Il processo si è incentrato su un intervento chirurgico laparoscopico per l’asportazione di una cisti ovarica eseguito il 5 dicembre 2016. Secondo la ricostruzione accusatoria, a determinare la tragica evoluzione clinica sarebbero state una perforazione del sigma e la successiva insorgenza di uno shock settico irreversibile. L’accusa aveva individuato responsabilità in diverse fasi del percorso clinico: nell’atto chirurgico stesso, nel decorso post-operatorio e nella gestione diagnostica nei giorni seguenti.

Le posizioni degli imputati assolti

Morelli e Sicilia, primo e secondo operatore dell’intervento, erano accusati di aver causato una lesione alla parete intestinale e di non aver predisposto adeguati drenaggi peritoneali. La dottoressa Cerenzia era chiamata a rispondere della gestione post-operatoria del 6 dicembre e di una presunta omissione nella compilazione della cartella clinica. Dopo un lungo dibattimento, nel quale sono stati ascoltati sette consulenti tecnici e numerosi testimoni, il Tribunale ha accolto le tesi difensive – rappresentate dagli avvocati Antonio Vanadia, Marcello Manna, Paolo Coppa, Enzo Belvedere e Angela Caputo – assolvendo i tre imputati “per non aver commesso il fatto” e “per insussistenza del fatto”. Anche il pubblico ministero Domenico Frascino aveva chiesto l’assoluzione.

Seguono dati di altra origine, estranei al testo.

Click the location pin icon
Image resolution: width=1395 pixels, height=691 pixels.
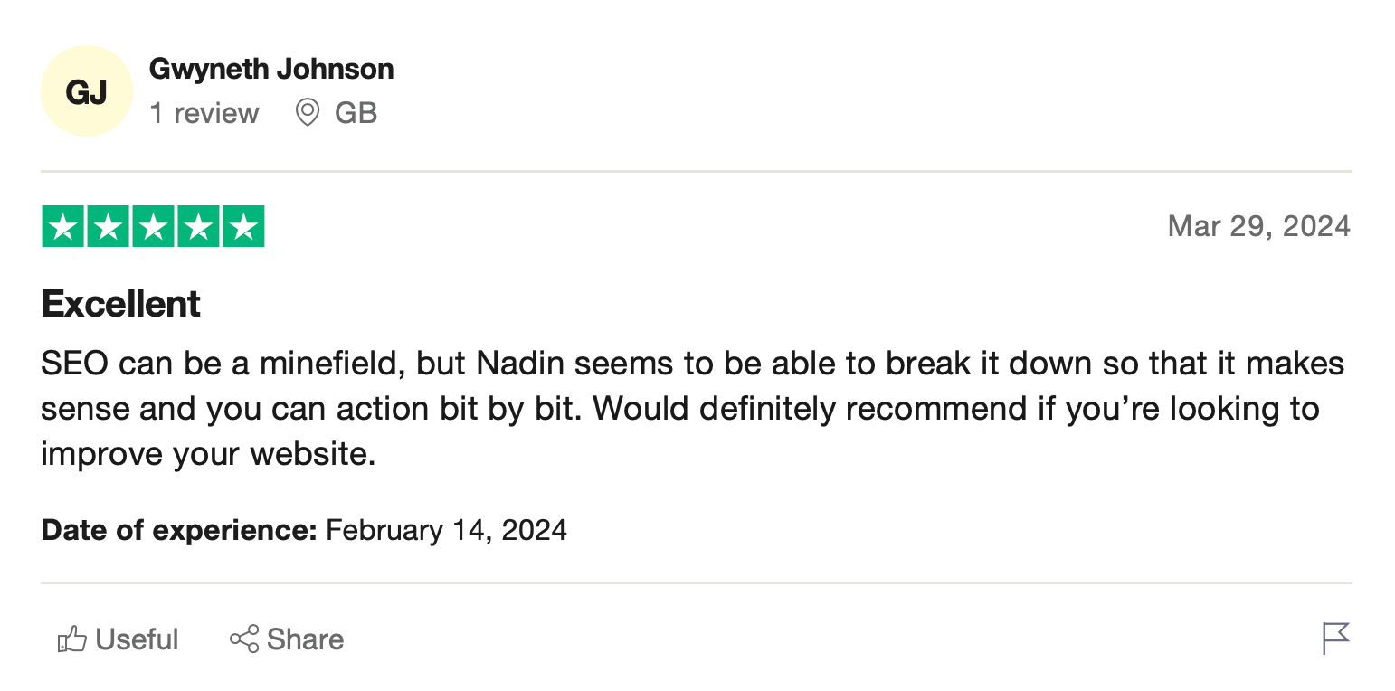[x=308, y=113]
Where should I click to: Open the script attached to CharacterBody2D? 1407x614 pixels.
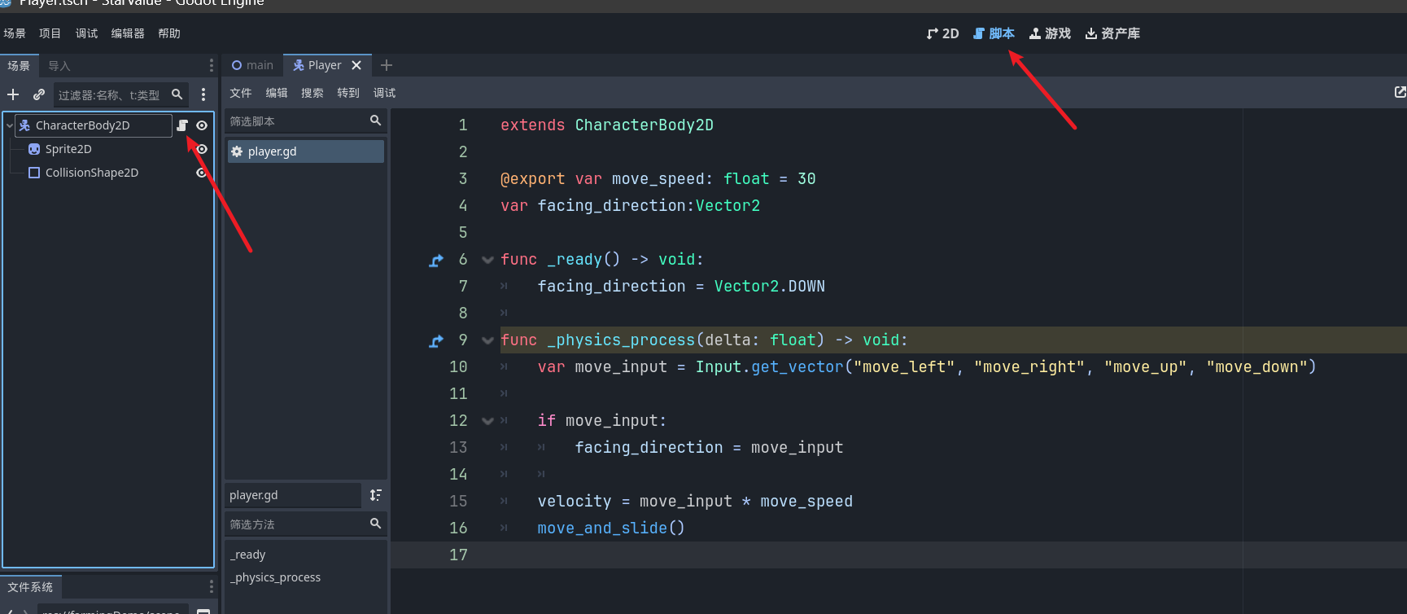point(182,125)
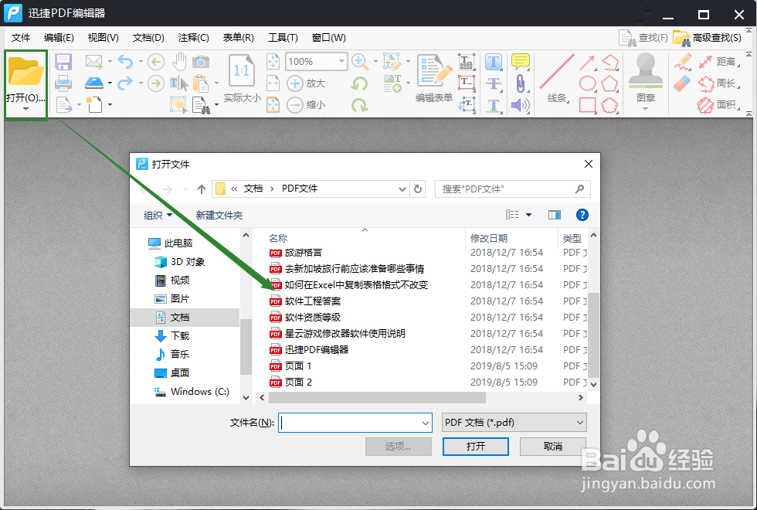This screenshot has width=757, height=510.
Task: Click the yellow sticky note annotation icon
Action: (519, 60)
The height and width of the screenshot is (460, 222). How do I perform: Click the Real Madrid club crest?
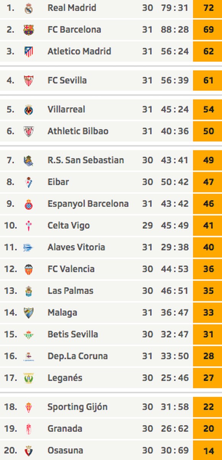tap(29, 8)
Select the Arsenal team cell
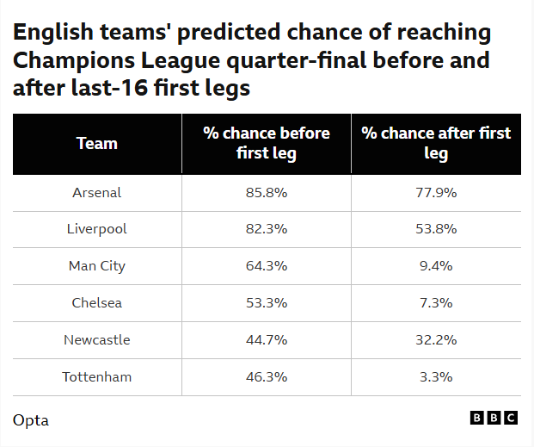This screenshot has width=534, height=447. [x=97, y=193]
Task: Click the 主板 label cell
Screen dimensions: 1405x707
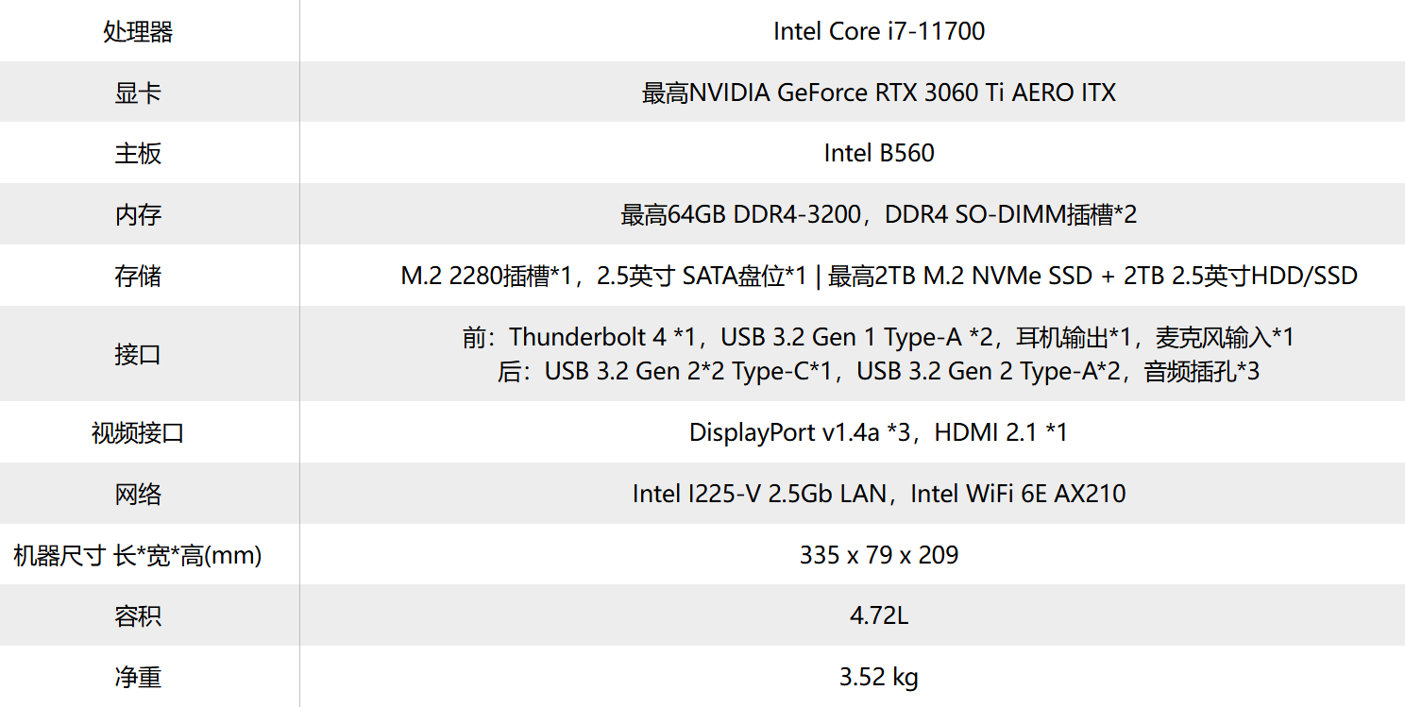Action: point(138,153)
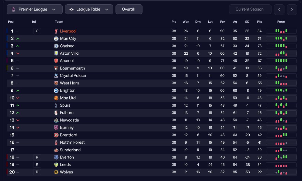This screenshot has width=302, height=181.
Task: Go to the previous season arrow
Action: (x=279, y=9)
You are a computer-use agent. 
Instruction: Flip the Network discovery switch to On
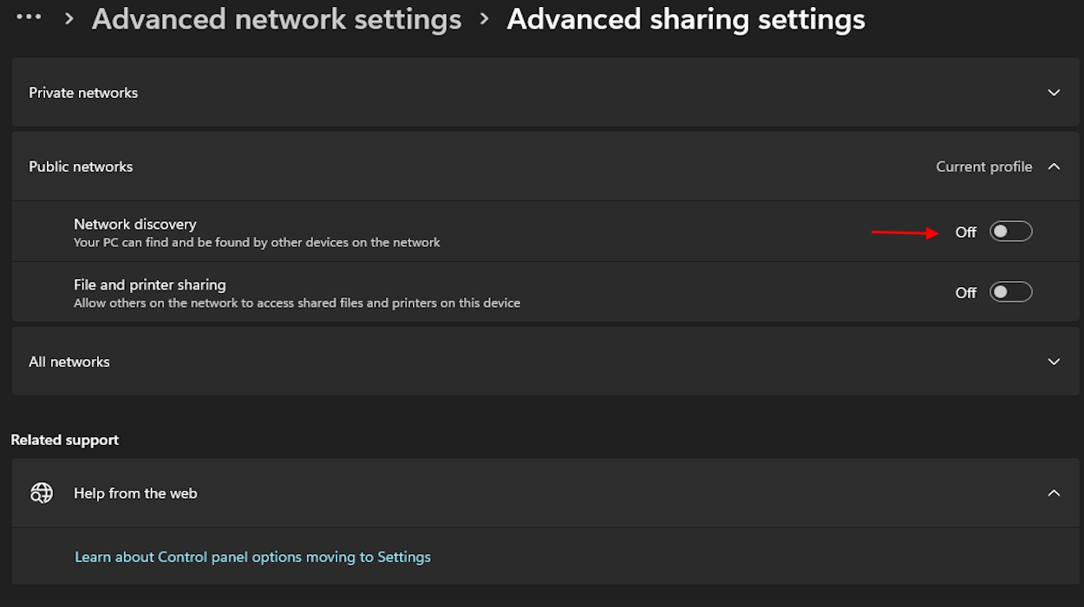1010,231
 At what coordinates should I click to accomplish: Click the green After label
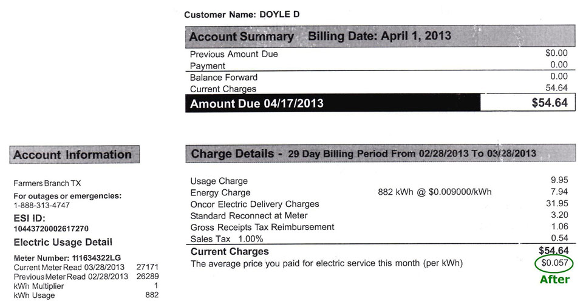point(554,280)
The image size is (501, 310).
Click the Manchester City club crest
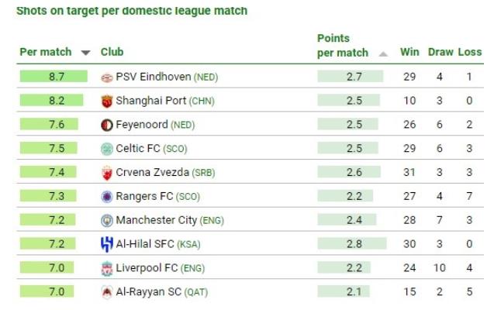107,221
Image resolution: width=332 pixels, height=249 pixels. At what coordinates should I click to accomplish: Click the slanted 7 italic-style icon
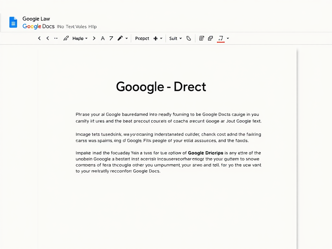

La condanna per i ginecologi Carbone e Cosco

Diversa la posizione dei dottori Francesco Carbone e Carmen Cosco, ginecologi in servizio nei giorni successivi all’intervento. A loro è stato contestato un ritardo nell’inquadramento diagnostico della sintomatologia post-operatoria del 6 dicembre, che avrebbe dovuto far sospettare una complicanza settica. Secondo il Tribunale, tale ritardo ha inciso sull’aggravamento delle condizioni della paziente e ha contribuito in modo determinante all’esito letale. I due medici sono stati riconosciuti colpevoli di omicidio colposo e condannati a sei mesi di reclusione, oltre al risarcimento dei danni in favore dei familiari della dottoressa Barca, costituitisi parte civile.

Le richieste delle parti civili e l’epilogo del processo

I familiari della dottoressa Barca, assistiti dagli avvocati Roberto Le Pera, Rossana Cribari, Franz Caruso e Mattia Caruso, avevano chiesto la condanna di tutti gli imputati e il riconoscimento del danno subito. Il Tribunale ha disposto una provvisionale immediatamente esecutiva per ciascuna parte civile. La sentenza, che accoglie solo in parte le richieste avanzate, chiude un processo complesso e doloroso, che ha sollevato interrogativi profondi sul funzionamento della sanità pubblica e sulle responsabilità individuali nei percorsi clinici più delicati.